In high school I went into drafting and architecture classes as early as I could. I then became fascinated with photography and completed all available photography classes at the high school, and then went onto art independent studies. I went to architecture school at the University of Illinois at Chicago and after a year I felt incomplete. I began double majoring in fine arts, focused in photography… which would shift to sculpture to moving-image to fashion to architecture and then combining them all.

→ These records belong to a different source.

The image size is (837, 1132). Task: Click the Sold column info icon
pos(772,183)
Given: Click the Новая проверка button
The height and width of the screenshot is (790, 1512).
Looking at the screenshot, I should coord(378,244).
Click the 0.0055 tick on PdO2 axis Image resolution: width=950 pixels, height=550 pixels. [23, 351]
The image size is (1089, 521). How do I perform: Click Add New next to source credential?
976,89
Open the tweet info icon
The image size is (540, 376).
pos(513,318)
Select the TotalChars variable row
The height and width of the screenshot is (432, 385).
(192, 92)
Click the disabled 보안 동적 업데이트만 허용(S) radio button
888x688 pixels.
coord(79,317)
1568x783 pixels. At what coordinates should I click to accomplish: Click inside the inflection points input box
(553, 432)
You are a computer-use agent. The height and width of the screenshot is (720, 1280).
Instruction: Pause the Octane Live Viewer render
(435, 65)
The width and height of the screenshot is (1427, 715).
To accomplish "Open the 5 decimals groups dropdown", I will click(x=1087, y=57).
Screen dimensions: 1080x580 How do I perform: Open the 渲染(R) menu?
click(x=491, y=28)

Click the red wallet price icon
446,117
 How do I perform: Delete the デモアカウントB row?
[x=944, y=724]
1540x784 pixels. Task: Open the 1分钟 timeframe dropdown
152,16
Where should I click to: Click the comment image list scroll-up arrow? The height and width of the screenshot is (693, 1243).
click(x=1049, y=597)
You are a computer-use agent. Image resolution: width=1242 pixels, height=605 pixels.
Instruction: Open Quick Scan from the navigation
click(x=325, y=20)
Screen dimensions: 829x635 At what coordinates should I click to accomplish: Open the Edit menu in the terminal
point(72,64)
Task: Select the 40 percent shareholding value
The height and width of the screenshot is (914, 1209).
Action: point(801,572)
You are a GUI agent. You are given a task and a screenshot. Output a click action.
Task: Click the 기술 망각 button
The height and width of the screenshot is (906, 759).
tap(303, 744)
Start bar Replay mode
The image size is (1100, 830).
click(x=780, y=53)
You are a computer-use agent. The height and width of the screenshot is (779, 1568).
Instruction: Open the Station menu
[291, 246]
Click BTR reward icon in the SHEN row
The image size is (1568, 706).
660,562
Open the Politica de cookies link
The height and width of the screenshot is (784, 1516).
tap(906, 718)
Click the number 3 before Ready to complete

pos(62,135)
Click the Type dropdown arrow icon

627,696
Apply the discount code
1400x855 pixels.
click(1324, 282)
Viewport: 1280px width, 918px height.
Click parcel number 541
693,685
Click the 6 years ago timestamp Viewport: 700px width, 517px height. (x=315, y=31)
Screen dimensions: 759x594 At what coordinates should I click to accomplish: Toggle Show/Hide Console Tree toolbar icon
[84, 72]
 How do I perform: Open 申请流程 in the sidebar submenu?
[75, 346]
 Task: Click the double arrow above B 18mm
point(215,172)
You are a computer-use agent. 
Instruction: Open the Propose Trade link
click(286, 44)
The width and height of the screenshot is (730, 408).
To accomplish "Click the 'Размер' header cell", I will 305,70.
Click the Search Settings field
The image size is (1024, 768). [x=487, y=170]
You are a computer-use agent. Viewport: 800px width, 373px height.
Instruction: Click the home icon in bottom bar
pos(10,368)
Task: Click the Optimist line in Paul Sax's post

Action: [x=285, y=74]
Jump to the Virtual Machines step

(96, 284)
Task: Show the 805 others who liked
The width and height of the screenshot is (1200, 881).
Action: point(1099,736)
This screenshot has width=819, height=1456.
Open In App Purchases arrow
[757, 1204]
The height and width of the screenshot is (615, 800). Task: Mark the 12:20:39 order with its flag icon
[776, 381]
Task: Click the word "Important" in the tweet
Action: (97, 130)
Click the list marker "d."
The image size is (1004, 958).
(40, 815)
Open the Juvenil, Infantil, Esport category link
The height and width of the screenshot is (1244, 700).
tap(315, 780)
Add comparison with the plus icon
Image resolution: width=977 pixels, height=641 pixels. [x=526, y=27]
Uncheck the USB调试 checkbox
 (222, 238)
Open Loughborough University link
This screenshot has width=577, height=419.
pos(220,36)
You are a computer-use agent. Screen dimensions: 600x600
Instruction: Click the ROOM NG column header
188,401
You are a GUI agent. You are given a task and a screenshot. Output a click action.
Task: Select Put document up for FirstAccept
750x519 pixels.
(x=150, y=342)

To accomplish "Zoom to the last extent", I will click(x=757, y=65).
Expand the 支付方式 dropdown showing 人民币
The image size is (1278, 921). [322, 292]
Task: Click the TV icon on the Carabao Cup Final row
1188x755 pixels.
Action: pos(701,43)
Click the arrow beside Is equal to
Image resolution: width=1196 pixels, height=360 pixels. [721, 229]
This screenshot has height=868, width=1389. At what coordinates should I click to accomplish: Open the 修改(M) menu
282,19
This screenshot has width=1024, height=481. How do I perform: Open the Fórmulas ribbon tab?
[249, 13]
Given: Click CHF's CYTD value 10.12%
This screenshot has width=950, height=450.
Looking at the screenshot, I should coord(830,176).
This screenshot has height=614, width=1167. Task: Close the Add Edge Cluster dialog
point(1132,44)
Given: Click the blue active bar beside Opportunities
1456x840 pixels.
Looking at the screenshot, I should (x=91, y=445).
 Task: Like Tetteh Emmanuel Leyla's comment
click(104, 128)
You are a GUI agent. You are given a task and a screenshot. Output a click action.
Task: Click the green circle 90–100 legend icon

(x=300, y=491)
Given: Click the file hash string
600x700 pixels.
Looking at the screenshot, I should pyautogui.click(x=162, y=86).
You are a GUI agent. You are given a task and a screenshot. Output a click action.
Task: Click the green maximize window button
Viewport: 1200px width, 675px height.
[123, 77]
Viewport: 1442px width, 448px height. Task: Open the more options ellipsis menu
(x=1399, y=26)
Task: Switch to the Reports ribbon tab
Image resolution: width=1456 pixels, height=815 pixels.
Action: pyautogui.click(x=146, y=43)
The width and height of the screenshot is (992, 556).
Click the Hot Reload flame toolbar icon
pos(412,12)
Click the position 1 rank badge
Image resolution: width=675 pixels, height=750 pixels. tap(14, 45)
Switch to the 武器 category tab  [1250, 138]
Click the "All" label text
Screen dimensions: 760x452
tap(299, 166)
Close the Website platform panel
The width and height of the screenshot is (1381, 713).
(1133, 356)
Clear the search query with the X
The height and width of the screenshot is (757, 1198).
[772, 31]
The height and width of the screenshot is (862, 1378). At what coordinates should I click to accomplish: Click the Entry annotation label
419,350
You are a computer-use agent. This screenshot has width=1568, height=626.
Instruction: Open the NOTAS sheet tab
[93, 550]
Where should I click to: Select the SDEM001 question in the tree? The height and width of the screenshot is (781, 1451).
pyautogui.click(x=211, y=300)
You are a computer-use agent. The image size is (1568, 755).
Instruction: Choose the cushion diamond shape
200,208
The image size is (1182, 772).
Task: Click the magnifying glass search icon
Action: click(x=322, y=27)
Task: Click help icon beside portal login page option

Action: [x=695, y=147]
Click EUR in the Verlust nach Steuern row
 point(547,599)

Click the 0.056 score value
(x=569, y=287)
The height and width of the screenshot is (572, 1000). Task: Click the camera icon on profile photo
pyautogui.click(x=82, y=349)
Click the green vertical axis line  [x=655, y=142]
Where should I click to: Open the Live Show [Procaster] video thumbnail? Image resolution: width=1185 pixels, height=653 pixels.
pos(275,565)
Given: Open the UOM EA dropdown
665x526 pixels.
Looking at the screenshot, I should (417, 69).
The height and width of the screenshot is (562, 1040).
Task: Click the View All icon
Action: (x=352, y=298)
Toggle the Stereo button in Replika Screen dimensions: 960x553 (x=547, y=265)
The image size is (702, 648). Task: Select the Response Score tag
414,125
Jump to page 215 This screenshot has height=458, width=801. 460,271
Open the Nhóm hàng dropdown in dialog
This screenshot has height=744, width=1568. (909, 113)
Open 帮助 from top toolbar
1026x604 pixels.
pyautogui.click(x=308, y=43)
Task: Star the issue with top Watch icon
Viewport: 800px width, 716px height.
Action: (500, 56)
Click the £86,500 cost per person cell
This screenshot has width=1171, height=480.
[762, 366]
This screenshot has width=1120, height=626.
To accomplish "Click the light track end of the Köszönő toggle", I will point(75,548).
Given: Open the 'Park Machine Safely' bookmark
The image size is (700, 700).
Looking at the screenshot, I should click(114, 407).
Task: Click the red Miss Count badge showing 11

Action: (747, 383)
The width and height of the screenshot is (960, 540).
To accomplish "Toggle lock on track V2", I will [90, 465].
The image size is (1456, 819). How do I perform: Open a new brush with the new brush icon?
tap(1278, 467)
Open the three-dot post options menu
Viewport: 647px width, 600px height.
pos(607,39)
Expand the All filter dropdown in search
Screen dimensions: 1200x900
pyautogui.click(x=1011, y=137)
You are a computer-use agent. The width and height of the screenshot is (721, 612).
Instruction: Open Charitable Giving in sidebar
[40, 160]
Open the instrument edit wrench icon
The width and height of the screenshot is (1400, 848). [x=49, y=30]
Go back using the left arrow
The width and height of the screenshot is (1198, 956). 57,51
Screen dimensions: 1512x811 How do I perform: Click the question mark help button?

I always felt this need to create new worlds to analyze individual moments in our own shared reality. In undergrad my work began in conceptual and speculative architectures and evolved into unearthing my own personal past and its then present day effects on my life. I entered grad school at Sierra Nevada University with this goal of undoing, brick by brick, the walls I had built that I felt were standing in my own way. I had a desire to reassert my preconceived values, undo them, and rebuild them. I allowed myself to get vulnerable and experimental which led to new understandings of myself and my practice.
What do you like to do for fun outside of the studio?
I’ve recently become unimaginably obsessed with stocks. I am ADD and could stare at them all day. My most recent completed project is a feature-length video work titled Ruined Country. The work imagines a world without currency. While making this work I was very interested in the “invisible hand” of the market and also “invisible labor.” Obsessing over stocks now feels like a necessary relevant part of my interdisciplinary practice. Fun? Leave my living room? Skiing.
(Images left: Untitled stills from HD Video: Ruined Country, 94 min. 2020)
Favorite Song, Drink, and Pattern
I am terrible with favorites because I struggle with hierarchy lol!
The Glamorous Life – by Sheila E (9 minute version at half speed: 18 minutes of amazing).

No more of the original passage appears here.